• [Extrait source]
PHILIPPE CARRETERO a pratiqué le passerillage sur souche pour la première fois sur 3 ha lors des vendanges 2011.
MI-SEPTEMBRE, les ouvriers sont passés dans les vignes équipés de leurs sécateurs électriques. En deux jours, ils ont taillé les 5 ha de blancs du château, ne laissant que deux baguettes, comme ils l'auraient fait en hiver. Quinze jours plus tard, les feuilles ont séché, les grappes ont flétri. Les raisins se sont concentrés en sucres et en acidité. PHOTOS P. ROY
Le passerillage sur souche ? Philippe Carretero y croit. À la tête du château Rioublanc, en Gironde, il l'a tenté sur 3 ha lors des vendanges de 2011. L'opération se pratique sur les vignes en taille longue. Elle consiste à couper les baguettes, comme pour la taille. Mais contrairement à la taille d'hiver, il ne faut pas attendre la chute des feuilles. La baguette est sectionnée avant les vendanges, puis les grappes se dessèchent sur place avant d'être récoltées.
« L'an dernier, vu les conditions météo, sans le passerillage sur souche, je n'aurai pas pu intégrer le sémillon dans l'assemblage du moelleux. Il n'avait pas assez de degré », confie Philippe Carretero. Et de rappeler les avantages du procédé : l'assurance d'avoir des moelleux tous les ans, la suppression de la chaptalisation et la diminution du sulfitage. Cerise sur le gâteau, étant en bio, ce type de vin « naturel » plaît au consommateur. De quoi gagner en notoriété.

• [Extrait de données]
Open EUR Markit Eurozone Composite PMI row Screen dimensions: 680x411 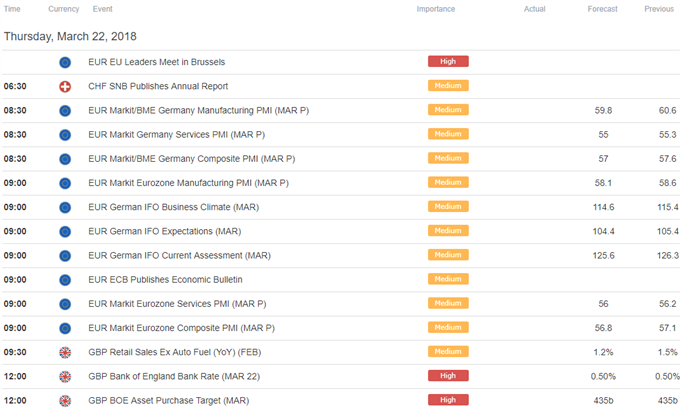[340, 328]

• [Consignes] Dans l'extrait sur le passerillage sur souche, relevez s'il vous plaît tous les avantages du procédé énumérés après les mots « Et de rappeler les avantages du procédé ». Les lignes ci-dessus proviennent d'une autre source.

• [Résultat]
- l'assurance d'avoir des moelleux tous les ans
- la suppression de la chaptalisation
- la diminution du sulfitage